Raccolse da terra quella che sembrava una pala, e che, in effetti, lo era. Mostro l’oggetto al suo spettatore e si apprestò a usarlo. Ficcò la pala nel terreno, la spinse sotto con un piede, poi rovesciò la terra raccolta di lato… e con un abile movimento delle braccia si ritrovò di nuovo con la lama sopra la buca che aveva scavato, senza dover riportare l’attrezzo nella sua posizione iniziale!
– Hai capito? – chiese quindi Tip con un sorriso esitante. – La lama è montata su entrambe le estremità, ma rivolta nel senso opposto, in modo che con una sola mossa si possa depositare la terra ed essere pronti per un’altra palata. Con un po’ di esercizio si dimezza il tempo occorrente per scavare una fossa! Io la chiamo “bipala”. Ti piace?
Kiddo era senza parole. Era geniale! Lui non aveva scavato spesso, nel saloon di Butch puliva e serviva ai tavoli ma non gli capitava di usare la pala, ma quell’invenzione gli faceva venire voglia di cominciare anche lui! Incapace di esprimere in altro modo la sua meraviglia, applaudì il giovane inventore della bipala.
Tip si profuse in un inchino, poi gli strinse vigorosamente la mano, mentre da dietro il suo libro il signor Biggs sbuffava.
Kiddo passò oltre, preoccupato dai primi rombi di un acquazzone in avvicinamento che gli facevano temere che la fiera venisse sospesa per la pioggia. Il cielo era ormai coperto di nubi scure quando sentì, dall’altra parte della piazza, la voce di Wells.
– Truffatore! Impostore! Fedifrago! – stava gridando il dottore. Il ragazzo accorse, sentendo l’agitazione nel tono del suo compagno.

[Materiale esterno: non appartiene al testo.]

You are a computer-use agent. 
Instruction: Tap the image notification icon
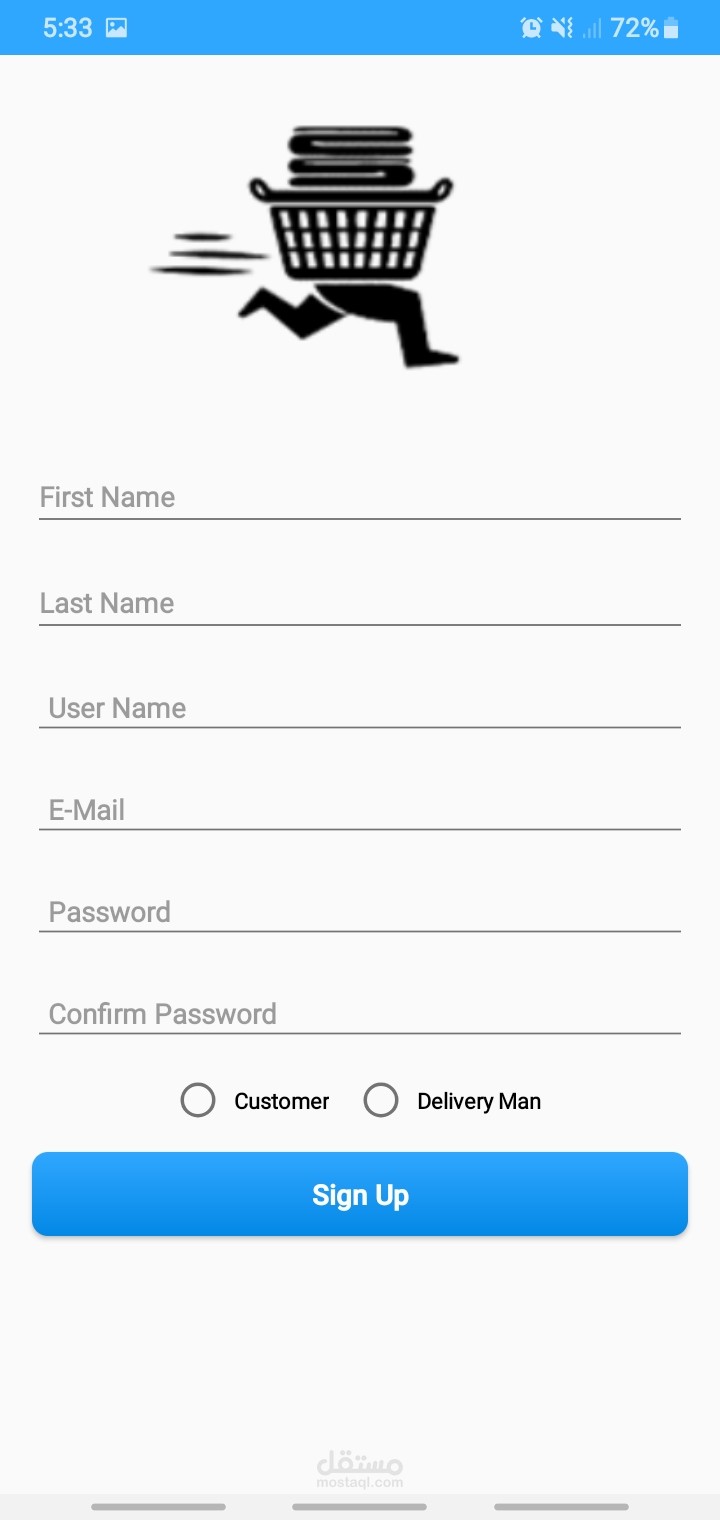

Il dottor Wells si era avvicinato a un altro scienziato, e i due litigavano animatamente. – Truffatore io? Sei tu che mi hai venduto dei giroscopi difettosi!
– Bada a quel che dici, Zibakis! Se non fosse per me tu oggi saresti solo uno stufaiolo! Dovrai essermi sempre riconoscente per tutto quello che ti ho insegnato!

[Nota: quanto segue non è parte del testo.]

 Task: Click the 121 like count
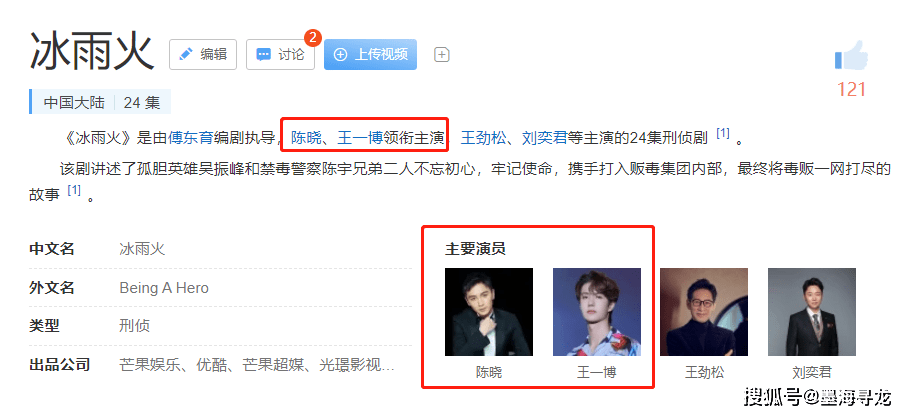(852, 90)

– Non posso avere riconoscenza per il professore che mi bocciava ai corsi, sapendo che ero più intelligente di lui!
– Le tue fantasticherie erano assurde! Uno scienziato deve limitarsi a ciò che è possibile, non sognare l’irrealizzabile!

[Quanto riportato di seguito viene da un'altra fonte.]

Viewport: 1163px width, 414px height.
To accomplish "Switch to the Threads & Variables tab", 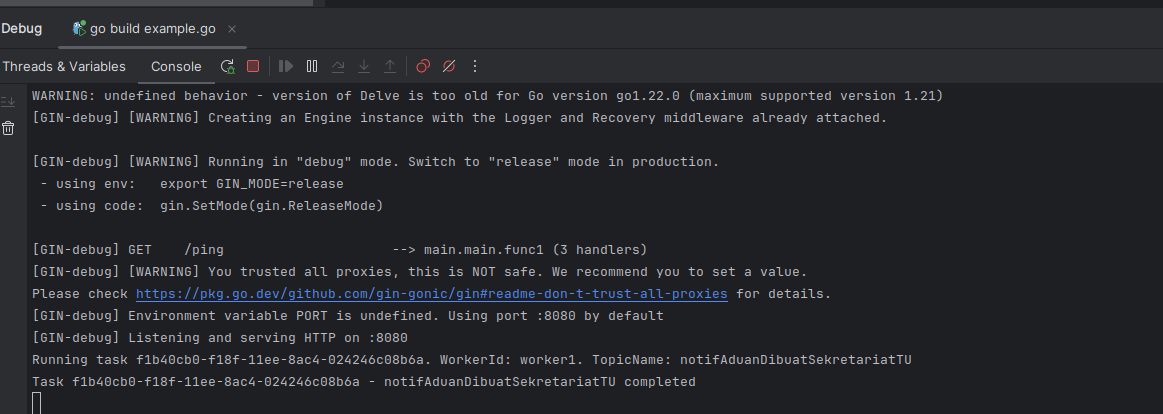I will click(64, 66).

Ormai tutti i presenti erano riuniti attorno ai due litiganti. Tra la folla Kiddo aveva visto anche la vecchia signora simpatica che avevano incontrato sul treno, e l’aveva salutata con la mano. Il tono della discussione si faceva sempre più teso, tanto da rendere l’aria quasi elettrica… ma forse quello era un effetto del temporale imminente.
– Presto deciderò io i limiti degli scienziati! – ribatté ancora Zibakis. – Con i soldi che vincerò oggi, avrò l’influenza per farti estromettere da qualsiasi circolo accademico.
Il viso di Wells si fece rosso, e le guance gli si gonfiarono in un’espressione di stizza che sarebbe stata comica, in un’altra situazione. – Ma tu non vincerai proprio nulla! – proclamò. Si guardò attorno, e individuato Kiddo, lo chiamò a sé.
Il ragazzo gli si portò accanto: – Tutto bene, Docwells? Sei arrabbiato? Dobbiamo…
– Shh. – Estrasse un foglio da una tasca del panciotto e lo marcò in fretta con sequenze di puntini. – Prendi questo. Conta i punti e traducili per Sam. Poi accendilo.
Kiddo annuì e fece come chiesto. Tornato al loro banco, scoprì Sam dal telo con cui l’avevano nascosto finora. La vista dell’automa metallico sollevò un coro di esclamazioni da parte della folla di Hornet River. Con la sua innata abilità, Kiddo tradusse in base due i numeri segnati da Wells, perforò una scheda secondo le istruzioni corrispondenti e la infilò nello scompartimento sulla nuca dell’uomo d’acciaio. Dopo essersi assicurato che nella fornace avesse carbone sufficiente, lo accese.
Il vapore schizzò fuori dalle articolazioni di Sam in un fischio acuto, ma il suono fu coperto dal fragore di un fulmine che era caduto proprio lì vicino.